(Saved data entries)

>>>>

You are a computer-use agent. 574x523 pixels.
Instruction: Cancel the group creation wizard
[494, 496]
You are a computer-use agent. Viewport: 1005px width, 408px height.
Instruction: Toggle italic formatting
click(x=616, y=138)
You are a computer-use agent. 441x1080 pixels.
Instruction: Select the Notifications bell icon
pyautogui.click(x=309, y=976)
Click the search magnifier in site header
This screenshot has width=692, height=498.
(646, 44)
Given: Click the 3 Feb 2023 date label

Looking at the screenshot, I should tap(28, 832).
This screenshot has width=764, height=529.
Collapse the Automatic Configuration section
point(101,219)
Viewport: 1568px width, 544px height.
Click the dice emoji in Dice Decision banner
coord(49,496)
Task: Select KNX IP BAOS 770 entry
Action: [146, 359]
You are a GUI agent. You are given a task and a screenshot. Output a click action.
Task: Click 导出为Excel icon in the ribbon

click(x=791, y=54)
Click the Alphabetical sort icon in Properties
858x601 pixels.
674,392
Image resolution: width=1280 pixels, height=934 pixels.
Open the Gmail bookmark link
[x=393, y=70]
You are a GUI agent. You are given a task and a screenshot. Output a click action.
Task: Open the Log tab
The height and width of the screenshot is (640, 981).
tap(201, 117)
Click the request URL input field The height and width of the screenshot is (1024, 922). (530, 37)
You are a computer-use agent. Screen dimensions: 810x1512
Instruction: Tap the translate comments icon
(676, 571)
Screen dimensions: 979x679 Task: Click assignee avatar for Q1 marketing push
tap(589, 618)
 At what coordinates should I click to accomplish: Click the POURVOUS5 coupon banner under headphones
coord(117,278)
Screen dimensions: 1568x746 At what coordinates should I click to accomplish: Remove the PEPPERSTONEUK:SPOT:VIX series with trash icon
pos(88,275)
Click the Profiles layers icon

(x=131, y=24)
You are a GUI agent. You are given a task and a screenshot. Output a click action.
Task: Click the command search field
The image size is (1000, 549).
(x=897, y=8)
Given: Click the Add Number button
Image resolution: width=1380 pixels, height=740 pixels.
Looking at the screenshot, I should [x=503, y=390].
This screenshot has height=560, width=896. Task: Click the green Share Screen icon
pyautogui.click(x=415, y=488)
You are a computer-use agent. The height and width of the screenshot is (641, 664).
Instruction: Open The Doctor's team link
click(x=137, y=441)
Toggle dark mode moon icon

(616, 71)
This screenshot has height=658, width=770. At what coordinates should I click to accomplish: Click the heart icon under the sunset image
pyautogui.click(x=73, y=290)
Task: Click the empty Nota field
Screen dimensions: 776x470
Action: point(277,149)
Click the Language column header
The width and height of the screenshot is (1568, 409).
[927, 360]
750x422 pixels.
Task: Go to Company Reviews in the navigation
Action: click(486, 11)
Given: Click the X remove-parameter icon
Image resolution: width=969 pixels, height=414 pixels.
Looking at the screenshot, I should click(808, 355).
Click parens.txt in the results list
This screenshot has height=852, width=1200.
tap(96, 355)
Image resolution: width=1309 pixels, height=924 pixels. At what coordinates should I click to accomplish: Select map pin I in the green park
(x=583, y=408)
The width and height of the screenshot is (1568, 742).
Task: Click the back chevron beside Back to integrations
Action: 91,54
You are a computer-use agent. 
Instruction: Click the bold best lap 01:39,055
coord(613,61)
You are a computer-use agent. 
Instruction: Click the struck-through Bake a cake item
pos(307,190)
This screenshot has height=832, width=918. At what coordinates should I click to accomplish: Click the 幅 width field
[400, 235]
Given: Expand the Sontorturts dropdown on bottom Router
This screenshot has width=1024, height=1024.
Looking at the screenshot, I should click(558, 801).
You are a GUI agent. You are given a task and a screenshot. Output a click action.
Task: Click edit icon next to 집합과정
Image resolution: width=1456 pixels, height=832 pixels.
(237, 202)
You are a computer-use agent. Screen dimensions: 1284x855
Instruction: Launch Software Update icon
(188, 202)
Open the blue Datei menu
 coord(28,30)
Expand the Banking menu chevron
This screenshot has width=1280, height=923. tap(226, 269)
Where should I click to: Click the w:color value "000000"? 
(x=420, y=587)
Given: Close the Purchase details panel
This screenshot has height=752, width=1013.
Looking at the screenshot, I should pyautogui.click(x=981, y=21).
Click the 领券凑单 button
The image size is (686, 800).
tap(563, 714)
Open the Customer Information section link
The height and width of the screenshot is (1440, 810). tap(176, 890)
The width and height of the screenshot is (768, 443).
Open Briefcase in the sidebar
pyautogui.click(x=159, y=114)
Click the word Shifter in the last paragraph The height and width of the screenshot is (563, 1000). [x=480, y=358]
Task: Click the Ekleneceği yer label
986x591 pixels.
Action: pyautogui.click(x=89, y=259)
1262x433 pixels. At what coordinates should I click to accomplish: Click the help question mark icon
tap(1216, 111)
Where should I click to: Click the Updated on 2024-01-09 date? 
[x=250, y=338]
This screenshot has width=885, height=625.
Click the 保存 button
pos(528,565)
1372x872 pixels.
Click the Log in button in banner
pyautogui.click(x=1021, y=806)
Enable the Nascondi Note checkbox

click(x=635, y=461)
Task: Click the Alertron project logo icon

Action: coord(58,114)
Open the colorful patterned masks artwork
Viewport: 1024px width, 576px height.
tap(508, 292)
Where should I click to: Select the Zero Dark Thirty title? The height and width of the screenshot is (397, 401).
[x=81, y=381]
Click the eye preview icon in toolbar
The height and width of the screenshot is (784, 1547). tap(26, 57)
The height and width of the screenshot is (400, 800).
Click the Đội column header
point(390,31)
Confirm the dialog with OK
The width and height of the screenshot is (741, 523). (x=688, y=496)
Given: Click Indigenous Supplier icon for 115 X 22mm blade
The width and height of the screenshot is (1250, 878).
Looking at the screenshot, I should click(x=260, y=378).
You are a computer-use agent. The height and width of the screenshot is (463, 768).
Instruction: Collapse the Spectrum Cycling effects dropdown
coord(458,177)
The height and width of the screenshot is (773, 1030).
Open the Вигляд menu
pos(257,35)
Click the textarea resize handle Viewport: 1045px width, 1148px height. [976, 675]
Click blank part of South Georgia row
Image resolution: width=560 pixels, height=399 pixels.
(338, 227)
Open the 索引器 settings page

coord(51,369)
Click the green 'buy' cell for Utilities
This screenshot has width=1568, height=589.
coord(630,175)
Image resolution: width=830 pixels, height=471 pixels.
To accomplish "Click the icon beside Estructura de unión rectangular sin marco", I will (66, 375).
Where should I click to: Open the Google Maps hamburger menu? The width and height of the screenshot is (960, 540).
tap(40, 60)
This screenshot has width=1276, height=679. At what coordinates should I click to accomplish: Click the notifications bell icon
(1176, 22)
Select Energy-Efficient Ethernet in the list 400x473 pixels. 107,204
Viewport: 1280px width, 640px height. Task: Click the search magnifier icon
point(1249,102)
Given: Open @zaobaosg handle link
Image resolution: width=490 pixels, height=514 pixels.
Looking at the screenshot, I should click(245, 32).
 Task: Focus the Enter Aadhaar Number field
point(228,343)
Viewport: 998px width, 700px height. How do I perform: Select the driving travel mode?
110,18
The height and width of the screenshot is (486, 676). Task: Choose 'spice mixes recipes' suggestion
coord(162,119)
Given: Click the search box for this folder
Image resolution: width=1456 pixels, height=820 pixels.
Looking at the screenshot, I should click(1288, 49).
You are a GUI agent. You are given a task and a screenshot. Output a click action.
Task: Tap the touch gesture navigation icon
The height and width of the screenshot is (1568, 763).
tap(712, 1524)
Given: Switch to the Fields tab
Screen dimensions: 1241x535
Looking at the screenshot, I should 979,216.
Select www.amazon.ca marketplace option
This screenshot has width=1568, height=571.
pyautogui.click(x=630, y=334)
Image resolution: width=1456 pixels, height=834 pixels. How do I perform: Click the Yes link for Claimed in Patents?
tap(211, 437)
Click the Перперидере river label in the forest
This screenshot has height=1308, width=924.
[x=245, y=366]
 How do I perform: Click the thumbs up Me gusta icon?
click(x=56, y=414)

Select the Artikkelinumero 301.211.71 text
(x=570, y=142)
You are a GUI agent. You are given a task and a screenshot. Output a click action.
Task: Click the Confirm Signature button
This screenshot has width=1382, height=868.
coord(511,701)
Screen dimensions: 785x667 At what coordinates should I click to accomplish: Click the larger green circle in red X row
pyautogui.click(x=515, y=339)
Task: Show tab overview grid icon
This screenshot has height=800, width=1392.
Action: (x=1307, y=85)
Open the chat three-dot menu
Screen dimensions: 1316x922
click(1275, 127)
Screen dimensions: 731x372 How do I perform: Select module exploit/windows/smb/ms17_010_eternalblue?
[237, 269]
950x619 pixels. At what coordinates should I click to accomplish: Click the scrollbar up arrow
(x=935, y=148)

<<<<

Return word for word the lines above from the line with "Open the Gmail bookmark link" to the line with "You are a computer-use agent. Screen dimensions: 810x1512", including both and leaving out all others.

**Task output:**
Open the Gmail bookmark link
[x=393, y=70]
You are a GUI agent. You are given a task and a screenshot. Output a click action.
Task: Open the Log tab
The height and width of the screenshot is (640, 981).
tap(201, 117)
Click the request URL input field The height and width of the screenshot is (1024, 922). (530, 37)
You are a computer-use agent. Screen dimensions: 810x1512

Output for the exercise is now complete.